Moreover, according to the way the secretory products leave the cell, it is divided into:
a- Merocrine glands, the secretory granules are shed by a process of exocytosis (e.g. exocrine pancreas).
b- Apocrine glands, the secretory product is shed together with parts of the apical cytoplasm (e.g. sweat glands).
c- Holocrine glands, the product of secretion is shed.
The secretory portion of the simple gland may be:
1- Tubular, such as gastric glands of the stomach.
2- Coiled tubular, such as sweat glands.
3- Branched tubular, such as glands of the pyloric stomach.
4- Acinar (alveolar), such as mucous glands in frog’s skin.
5- Branched acinar, such as sebaceous glands.
There are three types of compound glands:
1- Compound tubular glands, such as Brunner’s gland in the duodenum.
2- Compound acinar glands, such as exocrine glands of the pancreas.
3- Compound tubulo-acinar glands, such as the sub-mandibular salivary gland.
b- Endocrine glands, which lose their contact with the surfaces and lack a duct.
Endocrine glands have no duct and hence there secretory products (hormones) are passed directly into the blood. The hormones are carried by the bloodstream to specific organs called (target organs) which respond to the hormonal stimulus. The hormones and the nervous system control and coordinate the functions of all the physiologic systems of the body.

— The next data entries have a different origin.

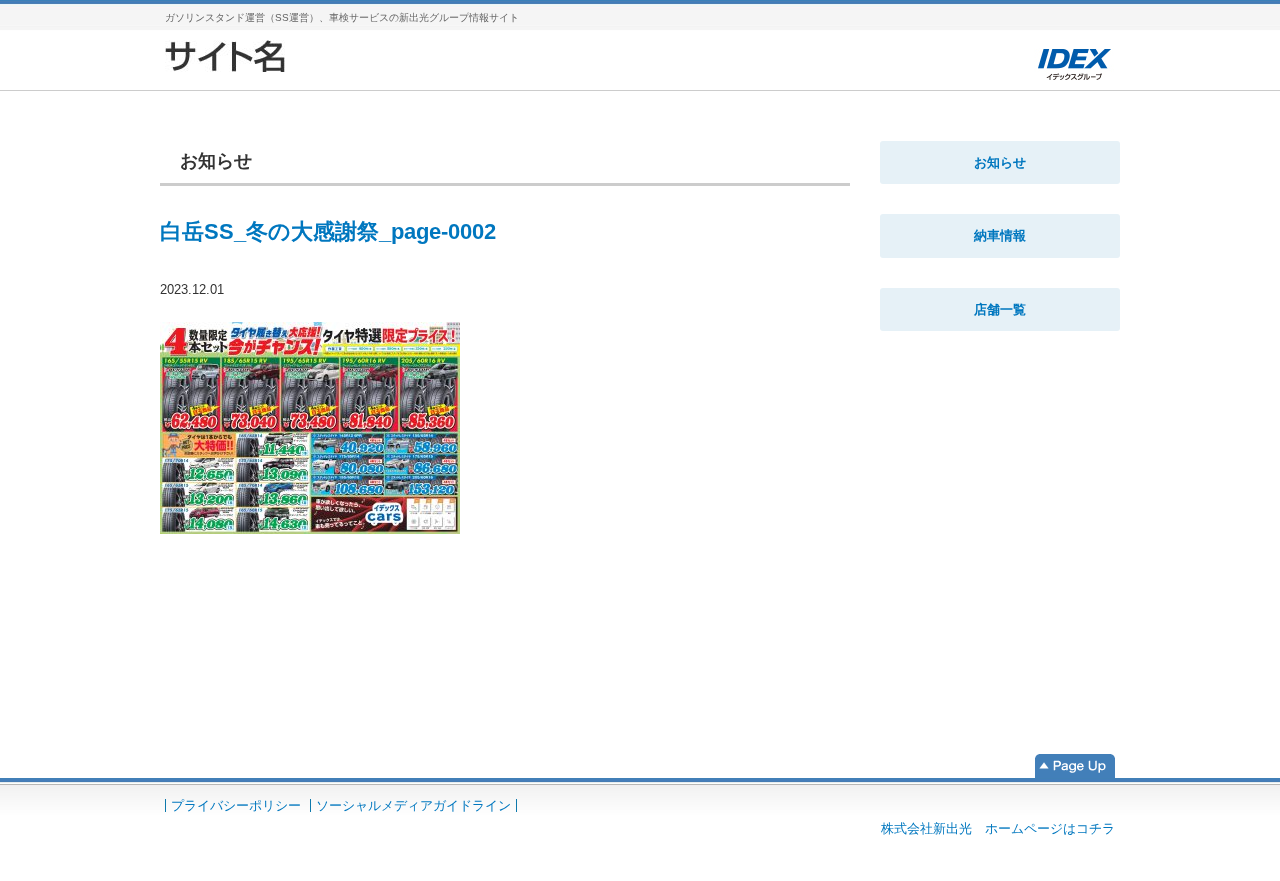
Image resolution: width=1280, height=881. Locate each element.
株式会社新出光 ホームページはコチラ (998, 828)
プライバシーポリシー (236, 805)
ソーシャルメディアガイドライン (413, 805)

Endocrine secretory cells can form discrete organs or glands (e.g. pituitary gland and adrenal gland). They can occur as isolated groups of cells within a certain organ (e.g. islets of langerhans in the pancreas) or as scattered cells among the parenchyma cells of complex organs (e.g. endocrine cells in the digestive tract of kidney and lung).
In general, endocrine glands are composed of secretory cells of epithelial origin supported by connective tissue rich in blood and lymphatic capillaries.
According to cell grouping, there are two types of endocrine glands:
a- Glands consisting of clumps of secretory cells separated by a rich network of capillaries such as pituitary gland, adrenal gland and most endocrine glands. The endocrine cells release the hormones that diffuse rapidly into the surrounding blood vessels.
b- Follicular (vesicular) endocrine glands, in which the hormone is stored within spheroidal cavities enclosed by the secretory cells. The only example of this type is thyroid gland.